Peretas yang menggunakan nama karakter dalam program televisi Home and Away yang tayang di Australia itu menyedot 30 gigabyte data tentang jet perang F-35, pesawat pengintai dan kapal angkatan laut.
Data rahasia yang dicuri pada bulan Juli tahun lalu itu adalah data milik pesawat F-35 senilai USD 35 miliar, pesawat pengintai Poseideon P-8 senilai USD 4 miliar, pesawat pengangkut tipe C-130, serta kapal-kapal angkatan laut.
Setahun setelah penyerangan siber ini, pelaku belum juga dapat diidentifikasi.

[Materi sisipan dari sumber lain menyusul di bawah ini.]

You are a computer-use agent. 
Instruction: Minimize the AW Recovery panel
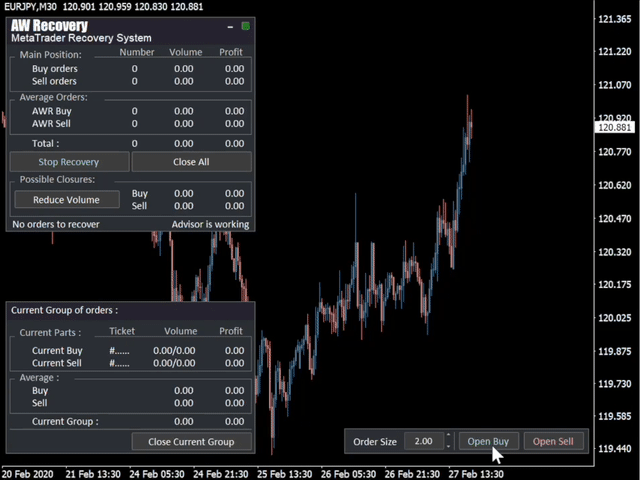click(x=231, y=27)
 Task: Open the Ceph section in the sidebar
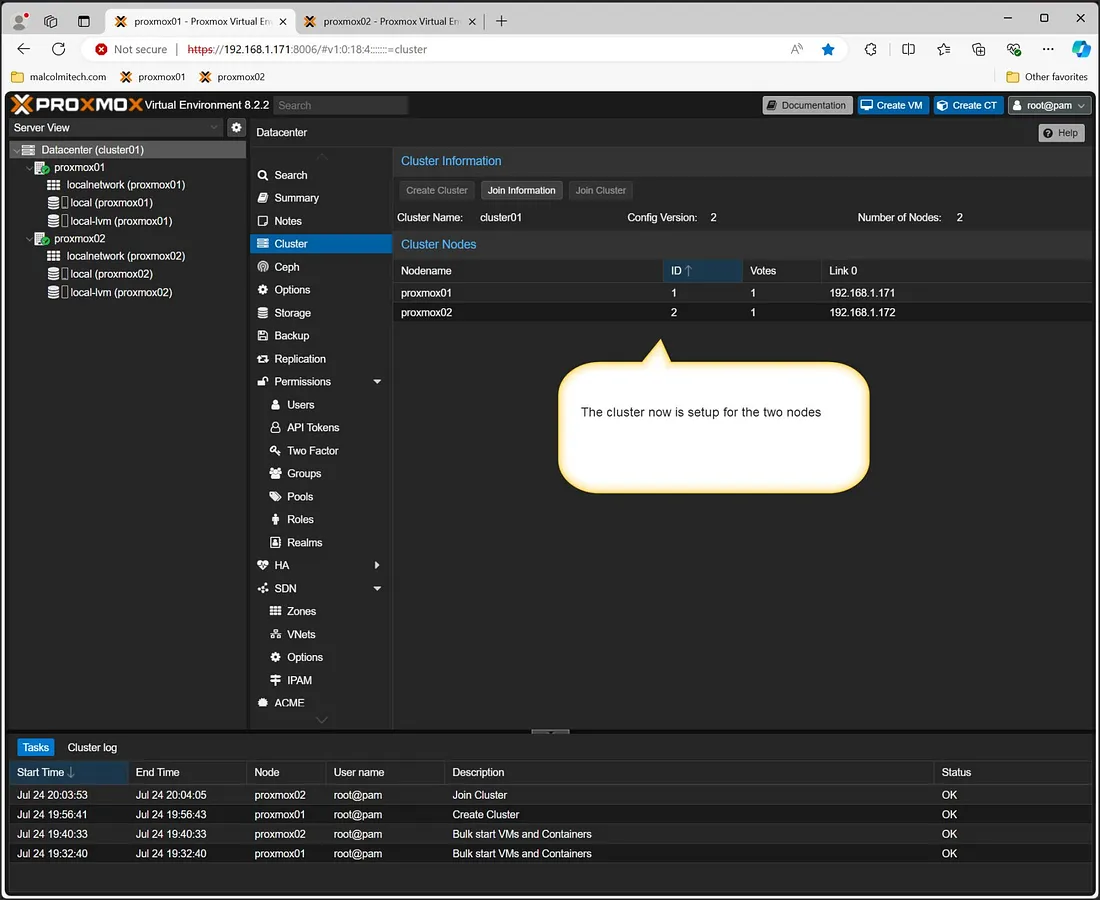pos(286,267)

“Saya tidak tau siapa yang melakukan itu, bisa jadi satu dari beberapa aktor. Mungkin berhubungan dengan negara mungkin saja tidak ada hubungan. Bisa saja seseorang yang bekerja untuk perusahaan lain,” kata Menteri Industri Pertahanan Christopher Pyne.
Meski kecurian, Menteri Pyne menyatakan data rahasia tersebut tidak beresiko untuk keamanan nasional dan pihaknya telah melakukan beberapa tindakan.
Sampai saat ini, kementerian Australian belum mengetahui bagaimana Alf bisa menjangkau data-data militer tersebut.